The 4 Jobs of Your Logo Font

Preface:

For reference, let's recap the basic rules of creating a small business logo:

1. The logo has 3 parts: the icon, the font, and the color palette.

2. These parts work together to tell your company's brand story and to communicate your Brand Definition to your best clients. They are never meant to tell the story on their own.

3. Each part of the logo has a specific job. Now, we haven't talked a lot about this yet, so let's get down to it.
                      The 4 Jobs of Your Logo Font



Many entrepreneurs think that the font for their business name is like a trophy wife—just there to look pretty, all perfect hair and manicure. So, they try to find a font that looks cool, often without looking at any of the features of the font itself.

But, the font in your logo is a busy little element. It works 4 jobs!
So, what are the font's jobs?

The font's job is to be legible and scalable, to make your business name look good, and to strengthen your entire brand story. Let's break these elements down one at a time.

1. To be legible

Your business name should be able to be read easily, quickly, and clearly.

Make sure the letters are spaced far enough apart, so that they don't bleed together visually or when printed.

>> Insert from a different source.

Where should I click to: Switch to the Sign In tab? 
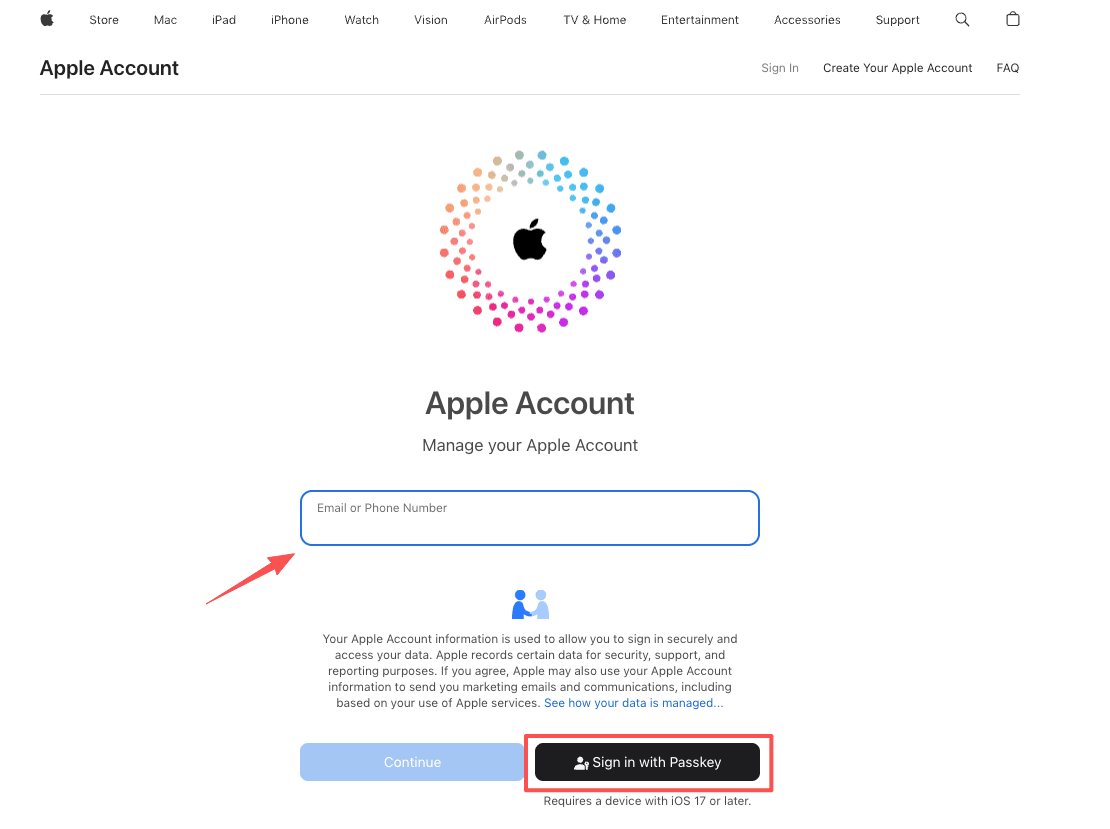click(779, 67)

Make sure that the letter shapes are distinguishable from one another—that your lower case "I" doesn't look like an "L," for example.

Also ensure that you can read it at a glance. Most people won't pore over your logo. They'll just skim it. You want to make sure that the font that you choose is not difficult to read. This becomes even more important when your logo is featured on a sign, vehicle, or billboard—where your viewers will be passing it at a fast pace.

Example:

At smaller sizes, the space between the dot and line in this lower case "I" might blur—which could make it look like a lower case "L".

2. To be scalable

Your logo should be able to blow up to billboard size and scale down to postage stamp size and be readable across all of these different options. Make sure that legibility doesn't suffer when size changes. Scaling up usually isn't an issue, but scaling down can be a real problem on ornate or heavily stylized fonts.

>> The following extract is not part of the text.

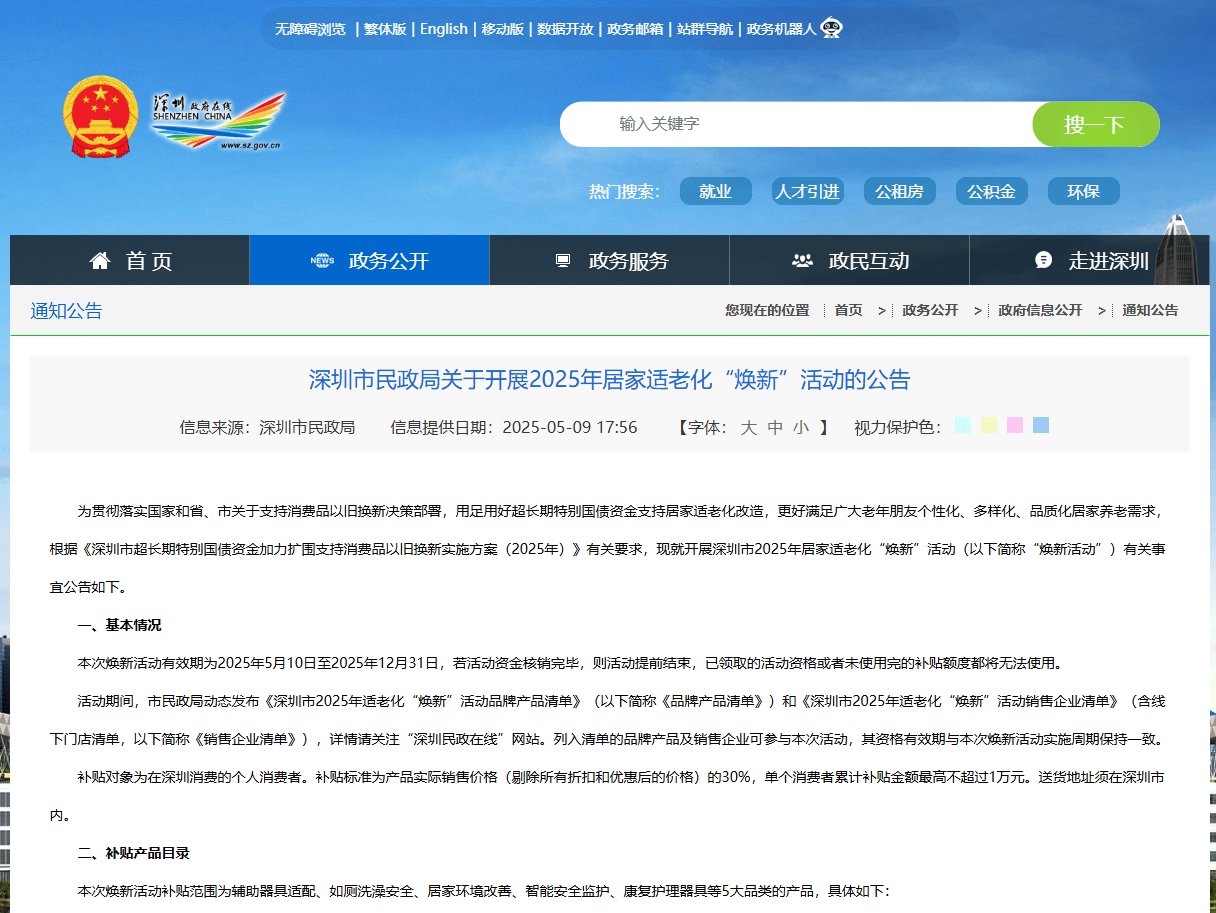Set font size to small (小)

[801, 428]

3. To make your business name look good

Choose a font that includes good letter shapes for all the letters in your business name. For example, some lower case Gs look pretty funky — so if your business name includes a G, you may want to stay away from fonts that include strange Gs like the one on the right.

Examples:

Also, if you have a long business name, consider using a lighter font so that your business name doesn't dominate the entire logo — you want the font to balance with the icon. The following example shows what happens to a logo when fonts are in versus out of balance, as in the example on the right:

You might also want to vary the font so that the most important words in the name stand out, giving the logo more visual interest. This can be as simple as changing color, size, or weight/boldness of the font or using 2 fonts together for more variety. Here are some examples of those techniques:



4. To support your brand definition

This is your font's last job, and it can be done in different ways in your logo, depending on how much of your brand story is told by your logo icon.

If you've told most of your story with the icon, then all the font needs to do is support that.

Examples:

This logo icon is clean and modern looking, because the personality of the business is cutting-edge. When paired with a modern, bold font, the logo's meaning is reinforced. If the design had used a traditional serif font, it would contradict the icon, as on the right.

In the next logo, both the icon and font say "strong" and "well built." But, if we switch the font to a lighter version with a bit of a tilt, the logo suddenly looks much less stable and ready to topple over.

If there's still a bit of your story to be told, then a contrasting logo font can help reveal the rest of your brand. This creative consultant wanted to show that she could be both highly creative and artistic as well as business savvy. The font brought an otherwise eclectic logo back down to earth. If she'd chosen an artsy font —as on the right—her seriousness about her business (and her clients' businesses) would not have been communicated as clearly.



If you choose your logo font carefully to perform these 4 jobs for your business, then it will be more than just a pretty face—it will help your logo to be more effective.